Wednesday, February 28, 2007
Since last June, scuttlebut has focused on Matt Damon playing a young Jim Kirk (even though Damon, at 36, is already older than William Shatner was when he first played the role in 1966). In addition to the Damon rumours, IGN has added Oscar winner Adrien Brody and Oscar nominee Gary Sinise to the mix as candidates for Mr. Spock and Dr. McCoy (played originally by Leonard Nimoy and DeForrest Kelley, respectively).
“Star Trek,” one of the most popular and successful franchises in the history of movies and television, returns to the big screen under the creative vision of J.J. Abrams, the force behind “Lost,” “Alias” and “Mission Impossible III” for Paramount Pictures.
The team behind the film will include Alex Kurtzman & Roberto Orci (‘Mission Impossible III”) who wrote the screenplay and will executive produce with Bryan Burk. JJ Abrams and “Lost” co-creator Damon Lindelof will produce. The film will begin shooting this fall for a Christmas Day 2008 release.

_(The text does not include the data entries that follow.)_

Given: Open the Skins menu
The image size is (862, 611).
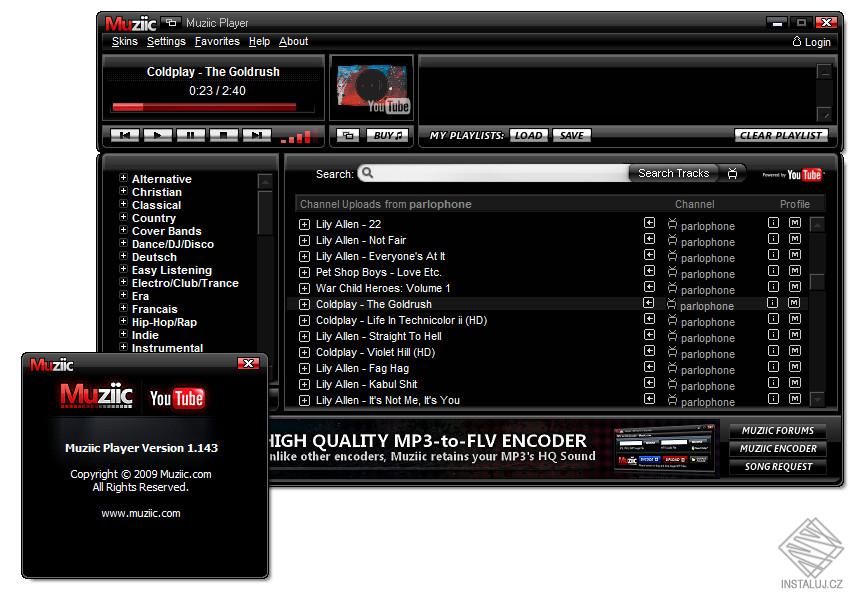Looking at the screenshot, I should (125, 41).
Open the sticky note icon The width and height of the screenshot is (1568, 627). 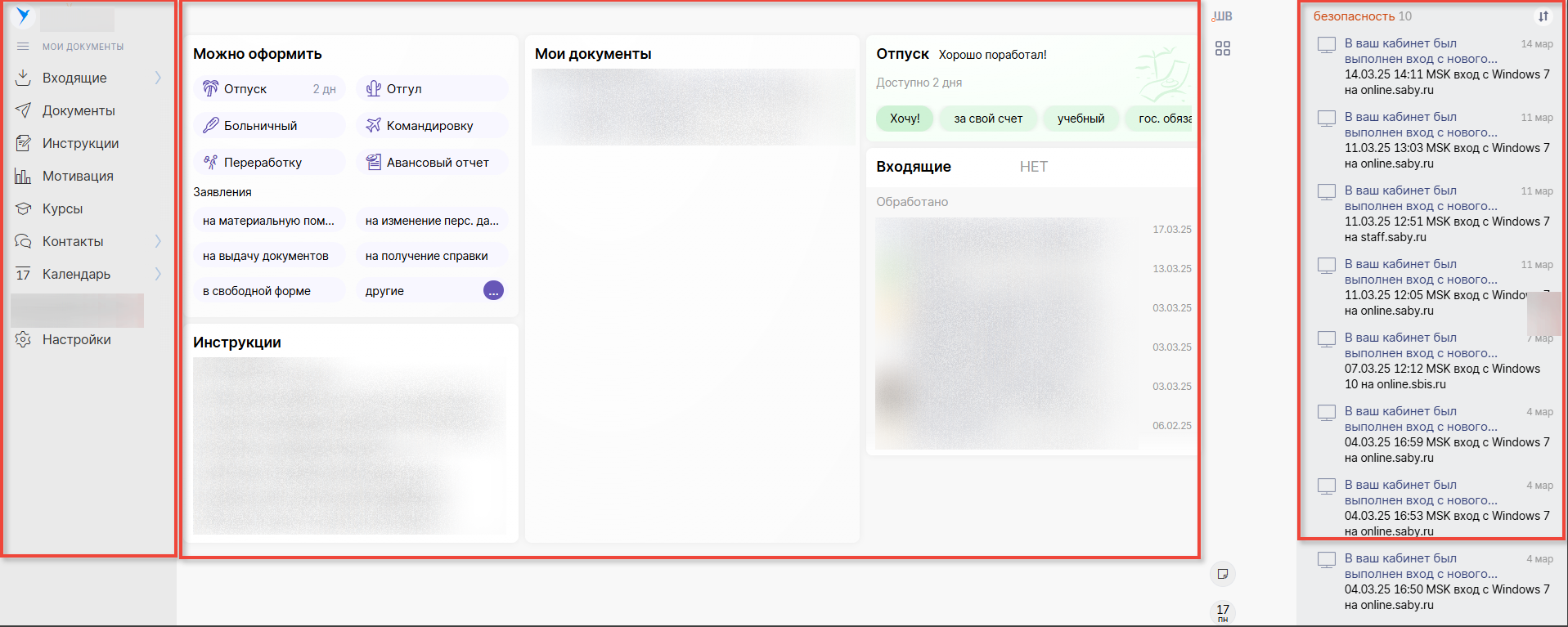click(1222, 574)
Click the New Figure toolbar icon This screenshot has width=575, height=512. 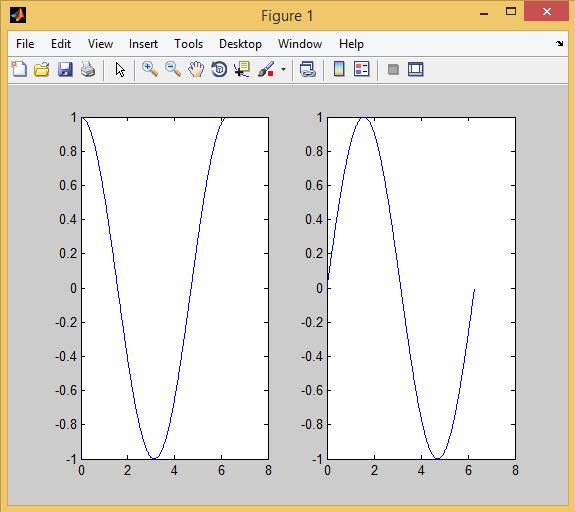pyautogui.click(x=19, y=69)
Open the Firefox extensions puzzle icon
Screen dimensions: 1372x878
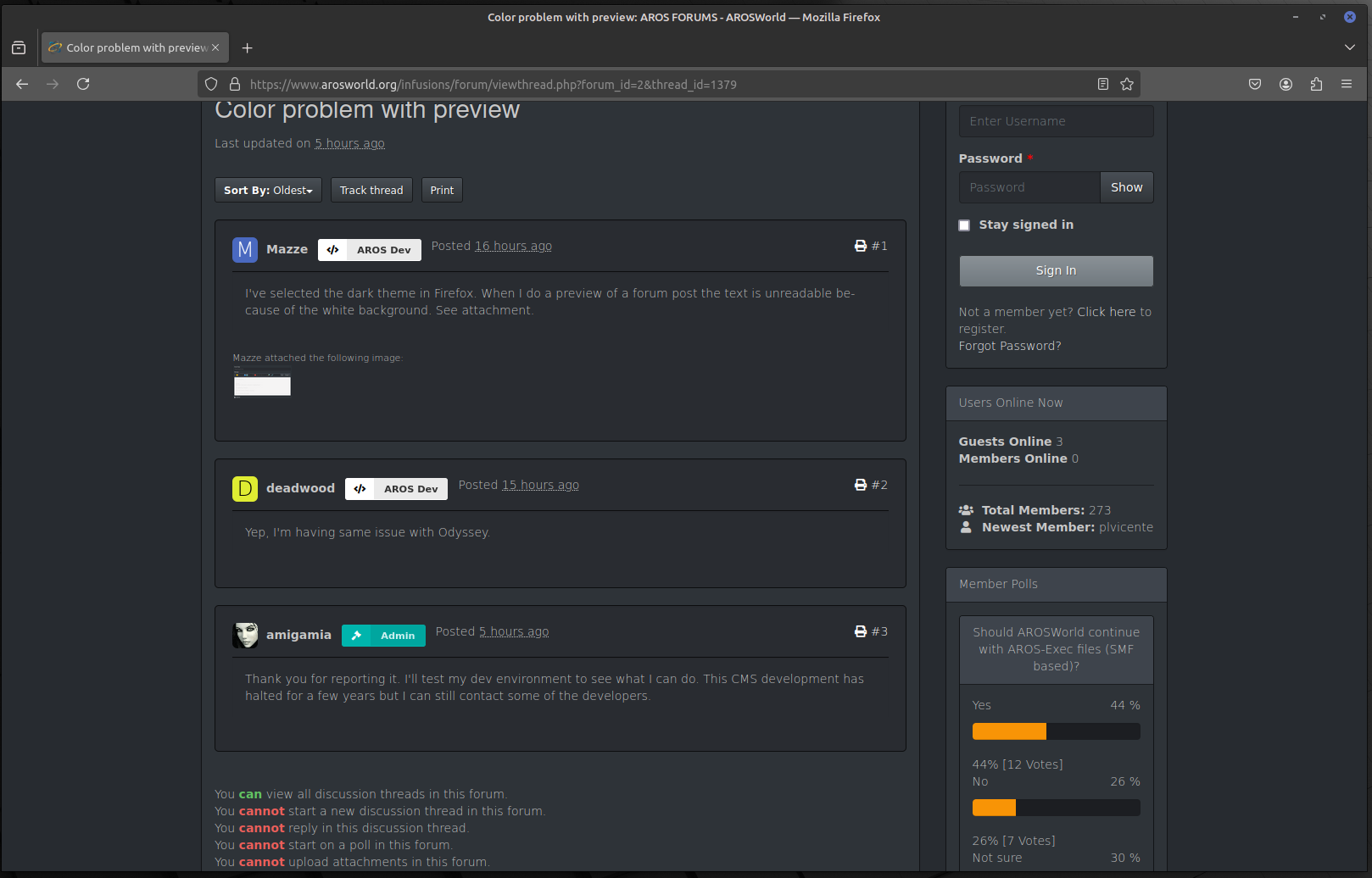pyautogui.click(x=1316, y=84)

One of the most popular film and television franchises of all time, “Star Trek” has encompassed 726 total episodes for television in six different series, beginning with the original 1966-1969 series created by Gene Roddenberry. The 10 “Star Trek” films have grossed in excess of $1 billion at the worldwide box office. The original characters have been named among the 50 greatest TV characters of all time and the Enterprise has lent its name to two proposed spacecrafts.

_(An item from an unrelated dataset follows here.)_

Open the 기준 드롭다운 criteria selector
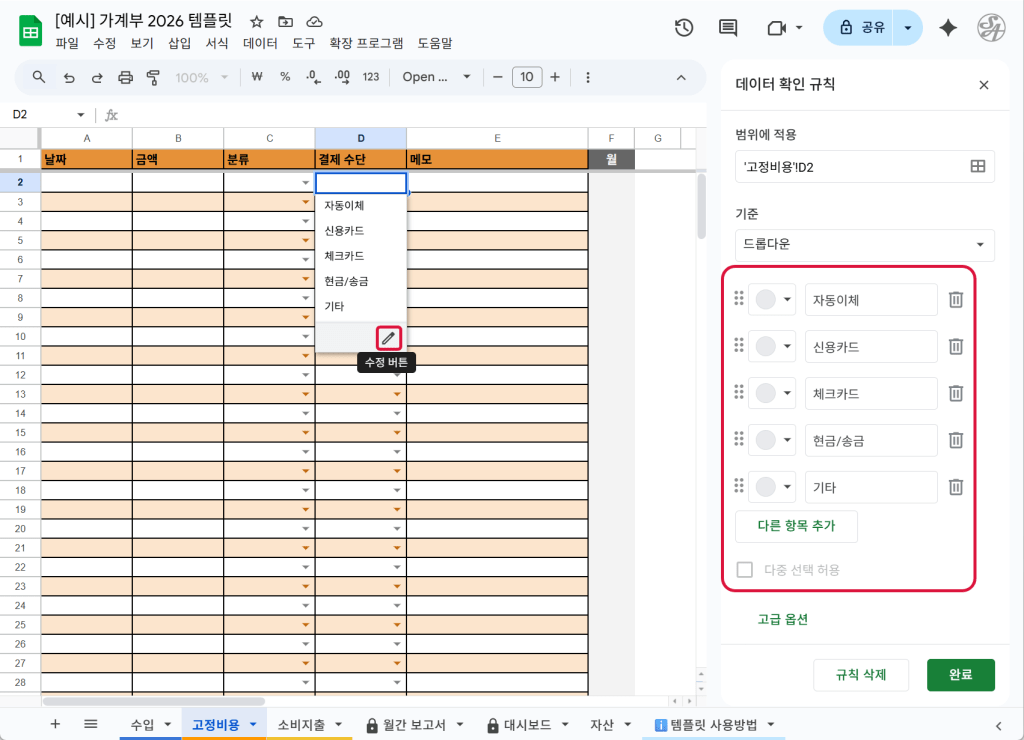This screenshot has height=740, width=1024. [x=864, y=245]
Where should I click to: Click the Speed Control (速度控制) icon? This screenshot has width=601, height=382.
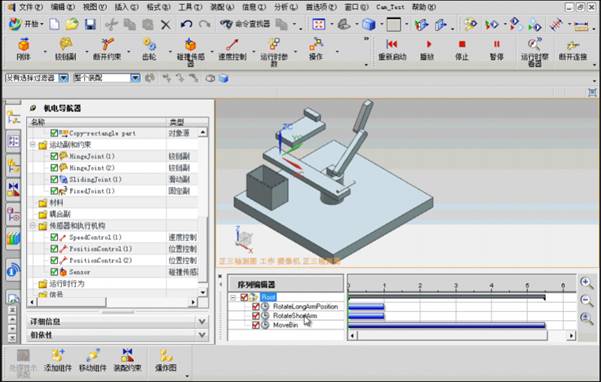(232, 45)
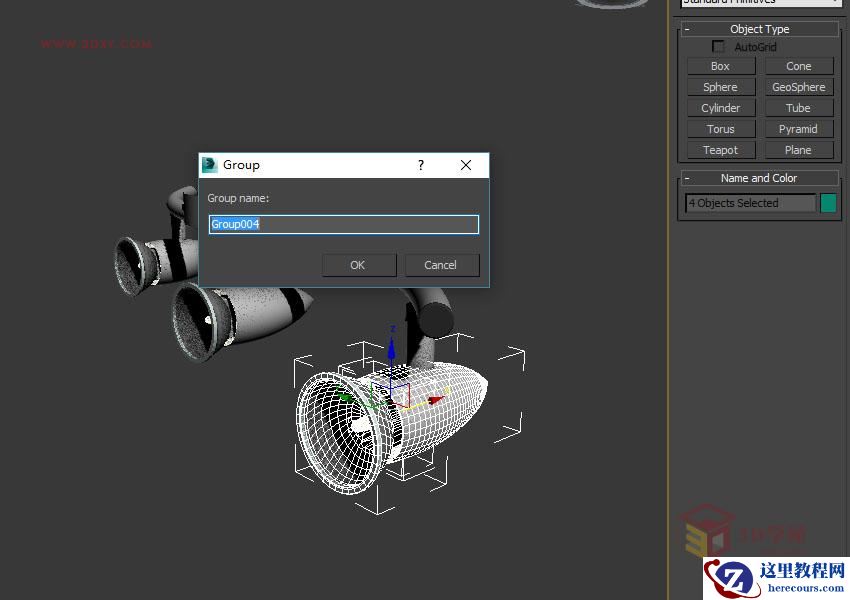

"If there's something I'm dying to see, it's the brilliance and optimism of Roddenberry's world brought back to the big screen,” said Abrams. “Alex and Bob wrote an amazing script that embraces and respects Trek canon, but charts its own course. Our goal is to make a picture for everyone -- life-long fans and the uninitiated. Needless to say, I am honored and excited to be part of this next chapter of Star Trek."

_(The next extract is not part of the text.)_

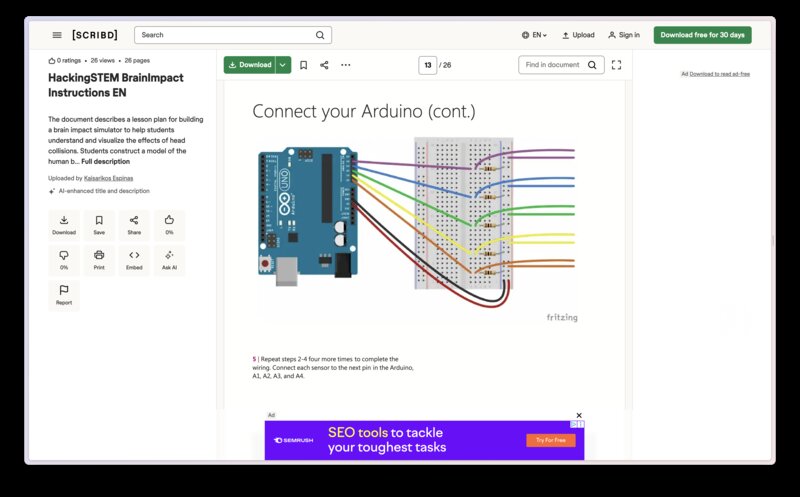Image resolution: width=800 pixels, height=497 pixels.
Task: Open the three-dots more options menu
Action: click(x=346, y=65)
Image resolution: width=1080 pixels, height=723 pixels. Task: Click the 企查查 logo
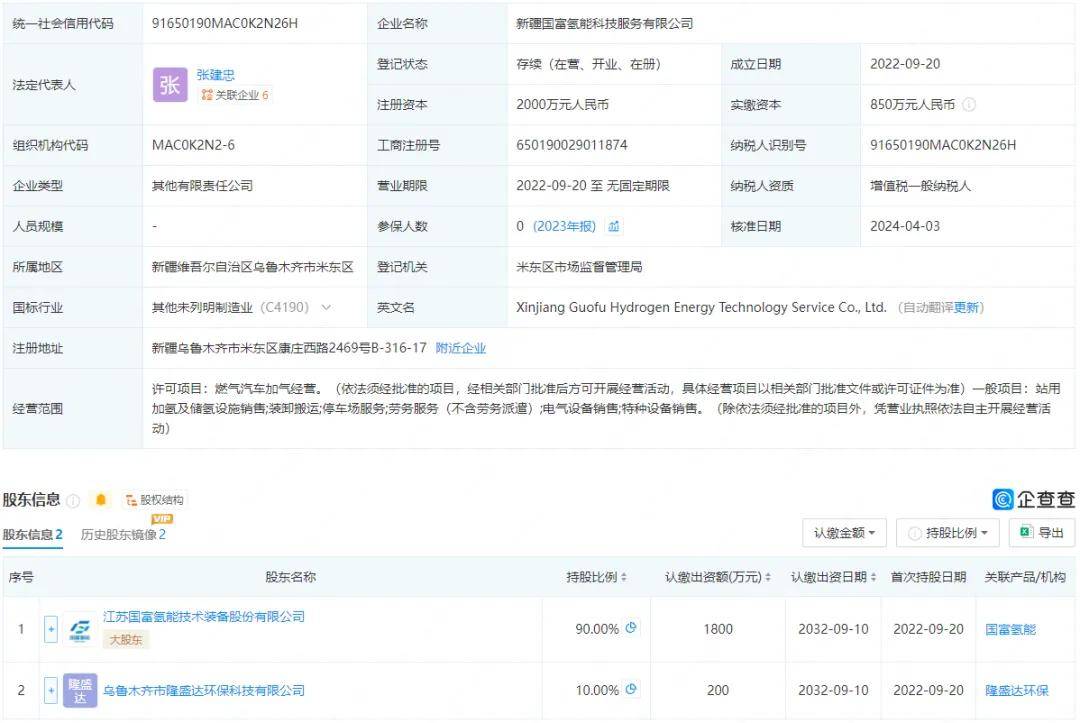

Brad Grey, chairman and CEO, Paramount Pictures, said, “We could not be more thrilled to be back in business with J.J. Abrams. The revival of the ‘Star Trek’ franchise is an important part of Paramount’s turnaround.”
While the IGN piece assures us that these picks are on the level, it has the suspicious whiff of baloney to me. My gut tells me that they're going to go with unknowns for this, but I guess we'll just have to wait and see how this all pans out.
"I threw a cell phone in the apartment. The cell phone hit Ana," Campbell said at her court appearance. "This was an accident because I did not intend to hit her."
In exchange for her guilty plea, she was ordered to pay Scolavino's medical expenses of $363, do five days of community service and attend a two-day anger-management program.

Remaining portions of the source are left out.